Only a “very small percentage” of Comcast’s cable TV customers take a smaller package — a so-called skinny bundle — Comcast Cable chief Neil Smit said in a call this morning with analysts. Some 75% of the new video customers in Q4 “were at the higher end of video packages, so you don’t want to overstate the significance of skinny bundles.”

And NBCU chief Steve Burke says he isn’t concerned that his networks — including USA, Bravo, Syfy, and MSNBC — will lose the game of musical chairs as other distributors look to offer subscribers lower priced alternatives with fewer channels.

If you have great programming, then “your channels will stay in the bundle and it will be a good business for a long time.”

That’s one reason he’s pleased by the new deal giving NBC five Thursday Night Football games in 2016 and in 2017.

“Football is profitable for us now and will be profitable for us” with the additional games, Burke says. The matches are “getting more valuable all the time as the world fragments” making the NFL “the most powerful programming on television” that NBC secured “at a very fair rate.”

He acknowledges that networks see overall pay TV subscriptions declining, although the pace will be “lumpy year by year.”

Still, Burke says he’s becoming more confident about demand for TV advertising.

The scatter market is “as strong as it’s been at any time in recent memory,” he says. There’s “nothing to worry about” from auto makers, usually the biggest buyers, giving him “reasons to be optimistic about the trajectory for the upfront” sales market in the spring.

Despite forceful efforts by digital platforms to win ad dollars from TV, “the pendulum is swinging back to traditional television advertising,” the NBCU chief says. With his company’s data about viewing patterns on different devices “we can go  to advertisers and say that we have more eyeballs than any other company.”
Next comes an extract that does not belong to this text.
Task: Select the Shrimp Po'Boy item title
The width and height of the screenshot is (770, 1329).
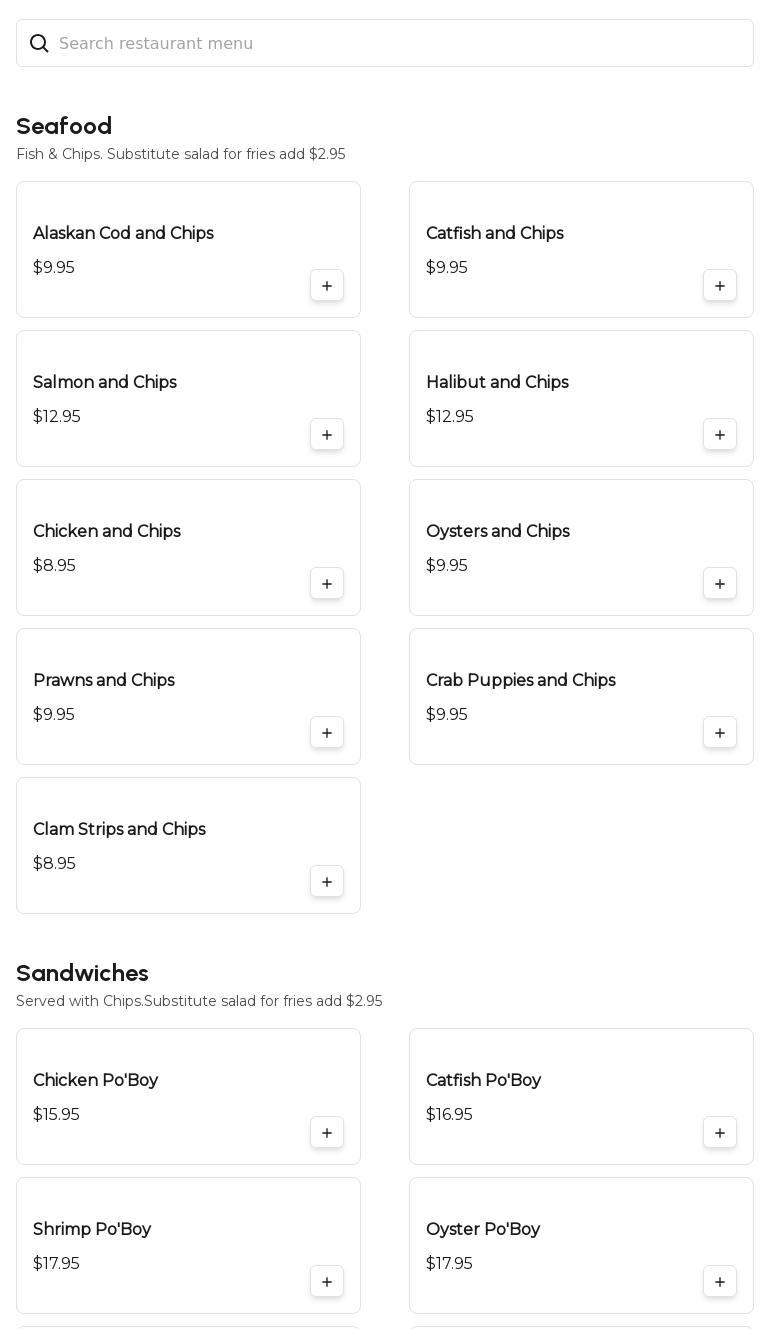Action: click(x=92, y=1229)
On other matters, Comcast CEO Brian Roberts says he’ll “take a paddle” in the FCC’s upcoming auction of wireless airwave spectrum. “It’s a very complicated auction. It’s not clear yet what’s for sale. But you have to make a decision now, and we’re making it.”

The company says it will consider the possibility of increasing its stock repurchases if it ends up not buying spectrum.

The CEO downplayed the persistent belief that Comcast is looking for an acquisition following the collapse last year of its effort to buy Time Warner Cable. The plan for this year is to “execute on our business plan and stay focused” — although he dutifully acknowledged that he’s “always looking to grow shareholder value.”